Closing in on eradication, Pakistan launches decisive polio vaccination drive

Polio vaccination
FILE PHOTO: A girl receives polio vaccine drops, during an anti-polio campaign, in a low-income neighborhood in Karachi, Pakistan July 20, 2020. REUTERS/Akhtar Soomro/File Photo
Source: X02626

Pakistan has launched what officials describe as its final nationwide anti-polio vaccination drive of 2025, a campaign aimed at halting a recent rise in cases and pushing the country closer to eradicating the virus.

The week-long drive, which began on Monday, targets about 45 million children under the age of five across all provinces and territories, including Islamabad, according to the government’s Polio Eradication Initiative. 

It follows the confirmation of 30 polio cases so far this year, a sharp improvement on last year’s toll but still a reminder that transmission persists.

More than 400,000 frontline vaccinators are moving door to door, supported by thousands of police officers deployed amid intelligence warnings of possible militant attacks. Vaccination teams have repeatedly been targeted by extremists who claim, without evidence, that polio campaigns are a Western plot.

Health Minister Mustafa Kamal urged families to cooperate with vaccination teams, warning that complacency could reverse gains. Each new infection, he said, risks condemning a child to lifelong paralysis while keeping communities vulnerable to wider outbreaks.

Afghanistan is the only other country where polio remains endemic. Officials said synchronised drives on both sides of the border are essential to interrupt cross-border transmission, which has historically undermined national progress.
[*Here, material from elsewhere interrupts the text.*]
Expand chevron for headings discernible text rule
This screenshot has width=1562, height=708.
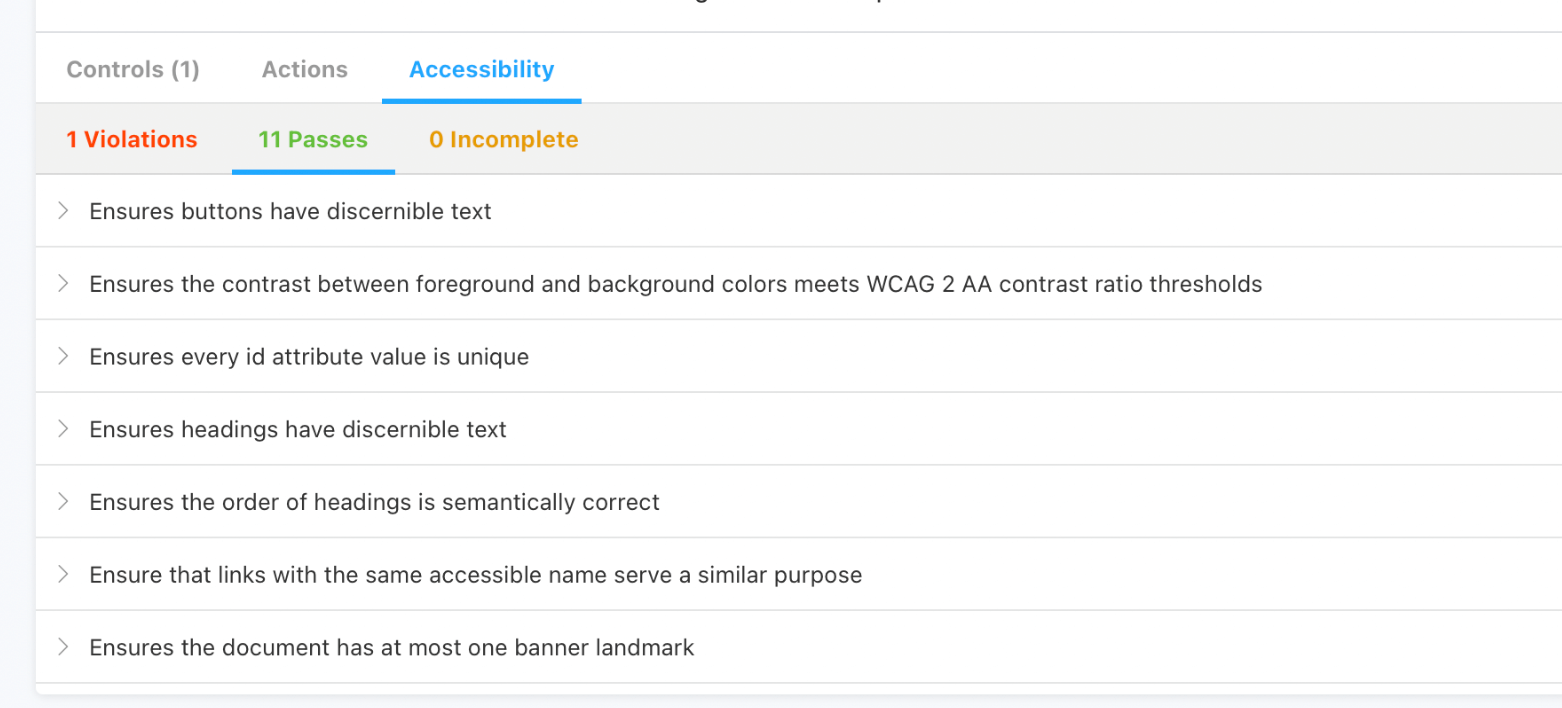click(63, 429)
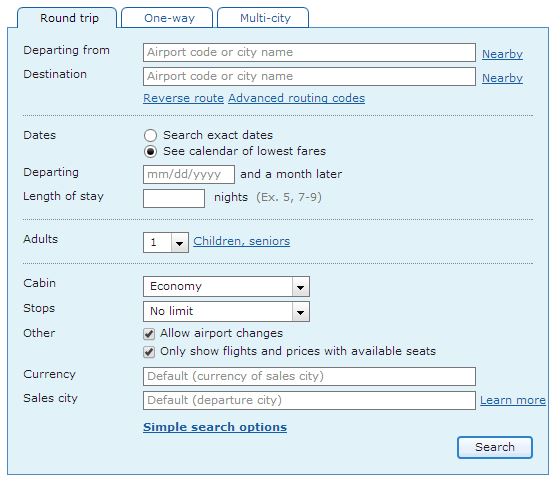
Task: Open Advanced routing codes link
Action: pos(297,98)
Despite the latest cases, health authorities pointed to a dramatic long-term decline. Pakistan has reduced polio incidence by more than 99 per cent since the 1990s, cutting tens of thousands of annual cases to a few dozen. Two of the three strains of wild poliovirus once circulating in the country have already been eliminated.
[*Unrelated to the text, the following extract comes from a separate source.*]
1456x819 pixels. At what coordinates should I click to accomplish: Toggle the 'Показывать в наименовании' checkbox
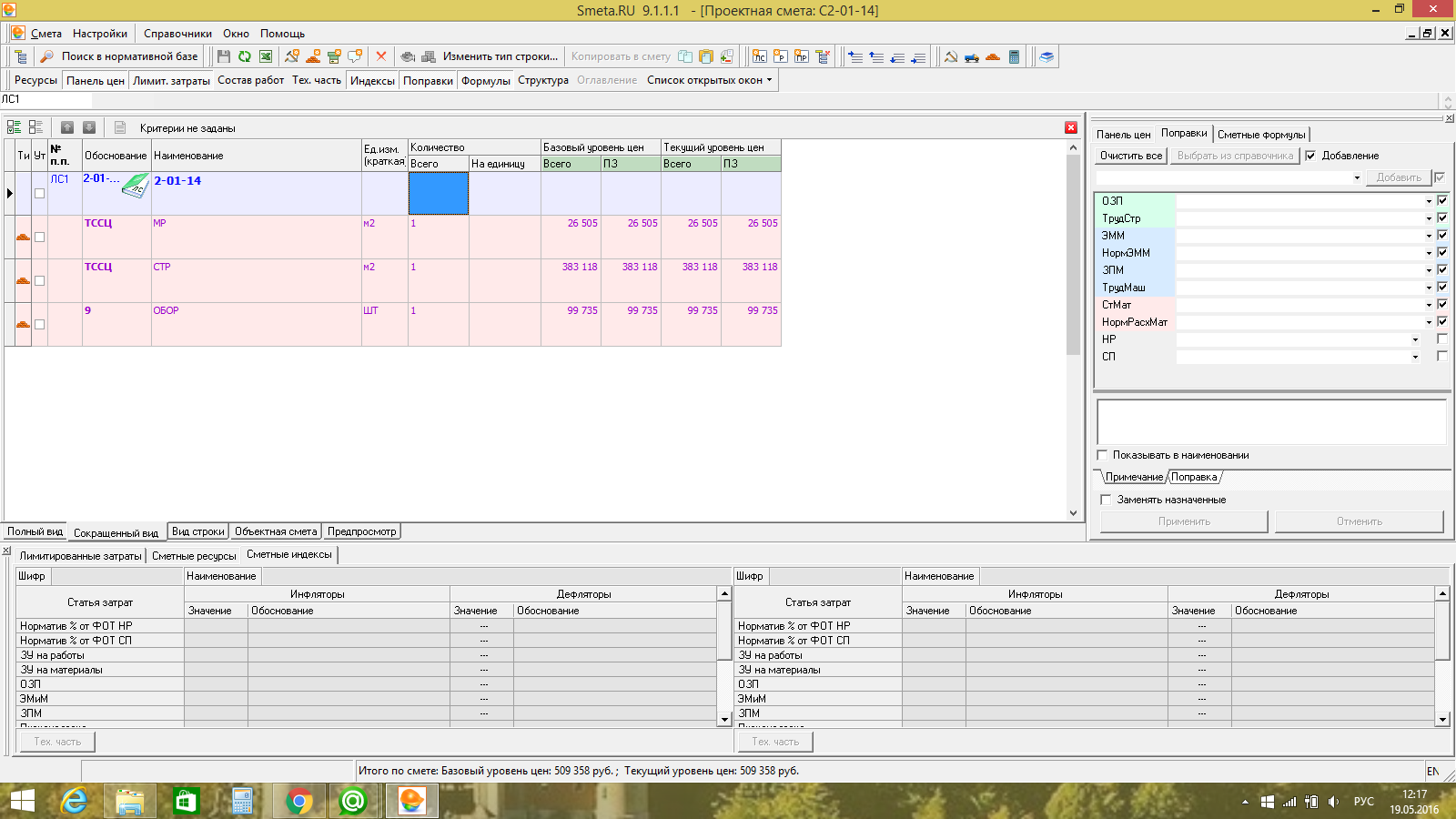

That progress was underscored at a recent World Health Organization and Aga Khan University forum in Karachi, where international and national experts concluded that eradication in Pakistan is scientifically achievable. 

Pakistan’s programme is often cited as one of the most extensive public health operations in the world, with a dense network of emergency operation centres and one of the most sensitive surveillance systems globally. 

International advisers said the remaining challenge is not the effectiveness of the vaccine but reaching every last child, particularly in insecure or hard-to-access areas.

Officials described the current campaign as part of the “last mile” — the most difficult phase of eradication, when case numbers are low but the risk of resurgence is high.